It’s been one hell of a week. At times I’ve not known whether to cry, laugh or throttle someone but fortunately I’m not yet wanted for murder.
Skipton races proved a testing day. The early rain clouds cleared leaving us with beautiful ground, a cloudless sky and 19 nervous jockeys as the Candlelighters Charity Race start time approached.
The two races proved a great spectacle. Some set off at a blistering gallop not realising how harsh the Pendle hill was and were virtually walking by the time they neared the top. The finishes were surprisingly competitive as beaming faces pulled up to raucous cheers from the crowd. It offered a rare opportunity for regular riders to taste the adrenalin rush of race riding without the red tape of industry regulations. I sincerely hope more meetings follow our lead and run them in the future.
As the main races were due off at 2pm the secretary Louise was getting slightly edgy when, at 1.30pm, the second ambulance we needed had not arrived. She called and called the hospital in question which had been paid to send it. At first she was told it was on its way, then it was stuck in traffic. At 2pm Louise asked for the NHS manager in charge who admitted the booking had accidently been placed in the wrong file.
The first race had already been delayed. If we didn’t find another ambulance fast we would have to abandon with the risk of bankrupting the hunt.
We called an emergency gathering. Everyone including medical staff, jockeys and owners got on their phones to help track down what was needed to continue. Together 16 different paramedic companies were contacted. Anxious officials kept peering round the marquee with worried faces.
I was less than five minutes from calling it off when suddenly one of the doctors struck it lucky. His friend had located an ambulance just a few miles away which could get to us in 15 minutes. I hugged him, Louise was virtually crying. Oh the joy, the relief. The hunt was saved.
All went reasonably smoothly for the rest of the day - just some minor issues one steward wouldn’t drop almost led to further delays but were swiftly overruled by our medical team.
A day that could so easily have ended in utter disaster for everyone concerned had been pulled from the precipice by volunteers who worked tirelessly to defy the odds. A huge thank you to all involved. What has since proved utterly soul destroying is to see negative comments from armchair spectators spewed out across social media from those whom you would never catch offering a hand to assist.
In order that point to pointing and all traditional country events might continue for future generations to enjoy volunteers are absolutely vital.
With precious few about it would be wiser to stop criticising and start helping.
On a positive note it was a wonderful day for fundraising. The 19 jockeys raised £10,000 for Candlelighters, an amount they should be proud of. The charity has been dedicated to helping children with cancer and their families since 1976.
My son Felix raised £320 running his tombola and by raffling a 25-year-old gallon bottle of whiskey generously donated by farmer John Byas. The proceeds went to Jack Berry House in Malton.

» **About this exercise**: In the race-day account, how much money did the 19 jockeys raise for Candlelighters?

(Saved entries)
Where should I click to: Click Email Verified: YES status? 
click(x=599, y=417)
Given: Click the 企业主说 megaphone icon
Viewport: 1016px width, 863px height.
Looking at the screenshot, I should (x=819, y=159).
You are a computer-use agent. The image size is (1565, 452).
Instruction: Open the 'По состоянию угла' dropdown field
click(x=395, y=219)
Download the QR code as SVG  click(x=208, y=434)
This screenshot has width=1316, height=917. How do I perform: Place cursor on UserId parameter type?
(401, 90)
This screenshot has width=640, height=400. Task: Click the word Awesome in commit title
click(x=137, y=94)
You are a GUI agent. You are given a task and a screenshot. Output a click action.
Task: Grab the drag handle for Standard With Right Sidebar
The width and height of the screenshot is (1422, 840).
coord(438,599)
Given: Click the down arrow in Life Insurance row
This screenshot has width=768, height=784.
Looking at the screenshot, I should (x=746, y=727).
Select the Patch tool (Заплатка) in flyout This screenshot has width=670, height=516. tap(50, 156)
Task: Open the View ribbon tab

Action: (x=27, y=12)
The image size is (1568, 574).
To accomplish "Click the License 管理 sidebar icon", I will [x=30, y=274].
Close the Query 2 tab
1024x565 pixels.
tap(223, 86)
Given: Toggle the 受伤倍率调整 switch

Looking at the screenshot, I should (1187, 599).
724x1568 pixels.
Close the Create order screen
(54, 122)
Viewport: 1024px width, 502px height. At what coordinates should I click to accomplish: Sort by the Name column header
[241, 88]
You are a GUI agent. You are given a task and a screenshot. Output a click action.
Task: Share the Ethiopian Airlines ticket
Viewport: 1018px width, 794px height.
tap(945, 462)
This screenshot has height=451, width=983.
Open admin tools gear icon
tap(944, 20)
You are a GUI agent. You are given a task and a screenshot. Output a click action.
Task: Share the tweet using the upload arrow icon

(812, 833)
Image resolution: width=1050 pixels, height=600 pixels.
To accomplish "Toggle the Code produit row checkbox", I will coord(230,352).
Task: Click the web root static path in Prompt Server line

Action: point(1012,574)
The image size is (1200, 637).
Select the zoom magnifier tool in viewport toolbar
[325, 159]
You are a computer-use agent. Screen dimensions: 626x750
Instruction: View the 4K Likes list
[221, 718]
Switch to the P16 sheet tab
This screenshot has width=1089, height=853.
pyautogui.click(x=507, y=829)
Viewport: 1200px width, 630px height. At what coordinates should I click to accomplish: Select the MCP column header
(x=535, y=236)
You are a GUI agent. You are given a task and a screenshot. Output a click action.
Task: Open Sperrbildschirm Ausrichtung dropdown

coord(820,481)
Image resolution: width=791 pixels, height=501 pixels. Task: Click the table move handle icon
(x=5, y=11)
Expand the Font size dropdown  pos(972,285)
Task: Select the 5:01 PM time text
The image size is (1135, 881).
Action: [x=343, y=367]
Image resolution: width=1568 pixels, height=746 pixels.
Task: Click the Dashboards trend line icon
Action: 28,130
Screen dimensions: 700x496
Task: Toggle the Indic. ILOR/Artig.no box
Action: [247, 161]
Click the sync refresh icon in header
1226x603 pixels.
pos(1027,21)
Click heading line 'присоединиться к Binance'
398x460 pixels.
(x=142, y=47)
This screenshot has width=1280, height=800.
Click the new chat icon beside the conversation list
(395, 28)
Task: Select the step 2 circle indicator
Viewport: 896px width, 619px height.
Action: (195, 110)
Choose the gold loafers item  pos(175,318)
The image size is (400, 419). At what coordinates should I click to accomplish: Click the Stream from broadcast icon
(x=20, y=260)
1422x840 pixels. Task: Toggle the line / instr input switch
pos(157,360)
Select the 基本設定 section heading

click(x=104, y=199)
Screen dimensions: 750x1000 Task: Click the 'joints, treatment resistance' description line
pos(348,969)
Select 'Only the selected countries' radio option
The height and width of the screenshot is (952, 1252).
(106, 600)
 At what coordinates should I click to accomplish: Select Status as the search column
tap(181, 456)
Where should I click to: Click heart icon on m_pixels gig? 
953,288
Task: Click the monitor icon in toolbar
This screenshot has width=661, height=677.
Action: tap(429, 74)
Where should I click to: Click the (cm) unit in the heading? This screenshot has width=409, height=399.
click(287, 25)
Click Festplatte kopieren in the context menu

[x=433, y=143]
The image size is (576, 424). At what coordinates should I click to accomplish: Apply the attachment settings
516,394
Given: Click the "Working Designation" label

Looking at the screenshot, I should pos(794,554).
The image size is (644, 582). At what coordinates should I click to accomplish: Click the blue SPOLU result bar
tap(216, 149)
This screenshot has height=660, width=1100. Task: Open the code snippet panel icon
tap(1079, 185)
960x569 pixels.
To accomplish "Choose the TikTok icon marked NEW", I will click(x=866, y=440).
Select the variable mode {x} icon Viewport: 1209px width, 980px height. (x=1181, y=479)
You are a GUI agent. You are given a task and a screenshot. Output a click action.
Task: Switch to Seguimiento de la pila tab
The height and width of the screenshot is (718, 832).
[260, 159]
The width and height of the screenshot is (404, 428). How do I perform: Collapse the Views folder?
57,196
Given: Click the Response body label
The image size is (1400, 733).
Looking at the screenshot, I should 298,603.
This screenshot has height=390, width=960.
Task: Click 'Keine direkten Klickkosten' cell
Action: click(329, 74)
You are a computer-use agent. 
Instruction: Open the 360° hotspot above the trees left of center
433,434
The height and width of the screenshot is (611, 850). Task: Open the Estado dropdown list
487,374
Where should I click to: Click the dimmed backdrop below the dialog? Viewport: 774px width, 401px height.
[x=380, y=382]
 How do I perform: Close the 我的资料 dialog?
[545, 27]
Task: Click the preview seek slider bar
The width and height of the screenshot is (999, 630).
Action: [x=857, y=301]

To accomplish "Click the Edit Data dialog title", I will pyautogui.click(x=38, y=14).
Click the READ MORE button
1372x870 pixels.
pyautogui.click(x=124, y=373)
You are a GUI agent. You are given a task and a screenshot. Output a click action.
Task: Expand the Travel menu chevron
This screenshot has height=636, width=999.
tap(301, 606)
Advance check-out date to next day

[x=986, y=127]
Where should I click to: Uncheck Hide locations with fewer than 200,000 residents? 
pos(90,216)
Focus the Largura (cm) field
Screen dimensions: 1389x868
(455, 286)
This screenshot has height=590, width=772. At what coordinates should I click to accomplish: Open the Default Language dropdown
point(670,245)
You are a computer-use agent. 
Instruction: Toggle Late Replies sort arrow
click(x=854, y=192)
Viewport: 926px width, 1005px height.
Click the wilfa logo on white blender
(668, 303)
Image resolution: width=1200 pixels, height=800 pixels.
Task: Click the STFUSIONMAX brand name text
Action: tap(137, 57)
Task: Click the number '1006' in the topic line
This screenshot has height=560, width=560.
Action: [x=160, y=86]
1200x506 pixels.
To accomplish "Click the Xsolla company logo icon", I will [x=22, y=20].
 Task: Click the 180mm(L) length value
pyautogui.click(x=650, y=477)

» **Reply**: £10,000